* Begin TEXT SECTION *

Reply Fri 24 Jun, 2005 09:22 am
Quote:
Italy Judge Orders Arrest of 13 CIA Agents

Friday June 24, 2005 2:31 PM


By AIDAN LEWIS

Associated Press Writer

ROME (AP) - An Italian judge has ordered the arrest of 13 CIA agents for allegedly helping deport an imam to Egypt as part of U.S. anti-terrorism efforts, an Italian official familiar with the investigation said Friday.

The agents are suspected in the seizure of an Egyptian-born imam identified as Abu Omar on the streets of Milan in February 2003, according to the official, who requested anonymity because he was not authorized to release the information.

The U.S. Embassy in Rome declined to comment.

Prosecutors believe the agents seized Omar as part of the CIA's ``extraordinary rendition'' program, in which terror suspects are transferred to third countries without court approval, according to reports Friday in newspapers Corriere della Sera and Il Giorno.

* End TEXT SECTION *

EXERCISE REQUIREMENTS =>
(a) Quote the article about the Italian arrest order for CIA agents, everything from "Prosecutors believe the" down to "and Il Giorno.".
(b) Continue the article about the Italian arrest order for CIA agents from its last sentence.

* Begin DATA LINES *

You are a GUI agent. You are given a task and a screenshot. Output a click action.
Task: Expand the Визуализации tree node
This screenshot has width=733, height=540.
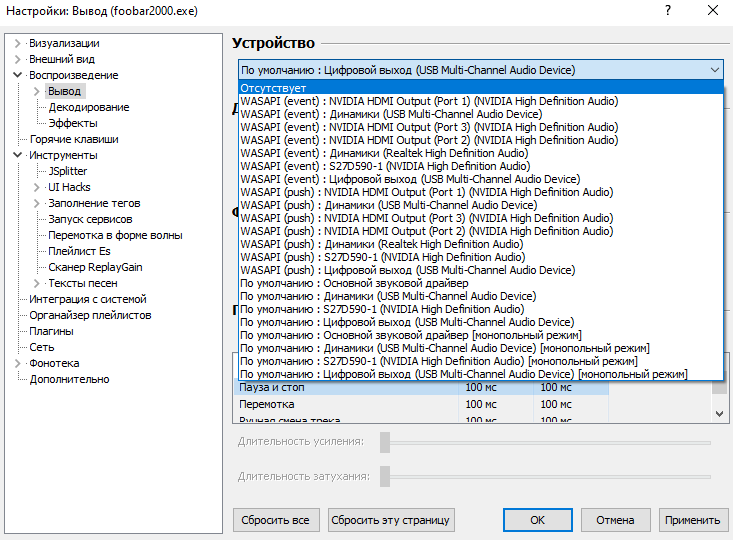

* End DATA LINES *

ANSWERS TO THE EXERCISE =>
(a)
Prosecutors believe the agents seized Omar as part of the CIA's ``extraordinary rendition'' program, in which terror suspects are transferred to third countries without court approval, according to reports Friday in newspapers Corriere della Sera and Il Giorno.

(b)
Investigators traced the agents through check-in details at Milan hotels and their use of Italian cell phones during the operation, the reports said. All the agents are American and include three women, Il Giorno said.

The reports said another six agents were being investigated for helping prepare the operation.

They said police also received an eyewitness account from an Egyptian woman who heard Omar calling for help and saw him being bundled into a white van as he walked from his house to a mosque.

The report said Omar was taken to Aviano, a joint U.S.-Italian base north of Venice, and was flown from there to another U.S. air base in Ramstein, Germany, before being taken in a second jet to Cairo.

A judge also has issued a separate arrest warrant for Omar, news agencies ANSA and Apcom said. In that warrant, Judge Guido Salvini claimed the seizure of Omar represented a violation of Italian sovereignty, Apcom reported.

Earlier this month, Milan prosecutor Armando Spataro told The Associated Press that the prosecution was treating the disappearance of Omar as an abduction.

Spataro declined to say who was suspected for the alleged abduction, but he said Omar's disappearance damaged an ongoing operation by Italian authorities. He said he visited the air base in February.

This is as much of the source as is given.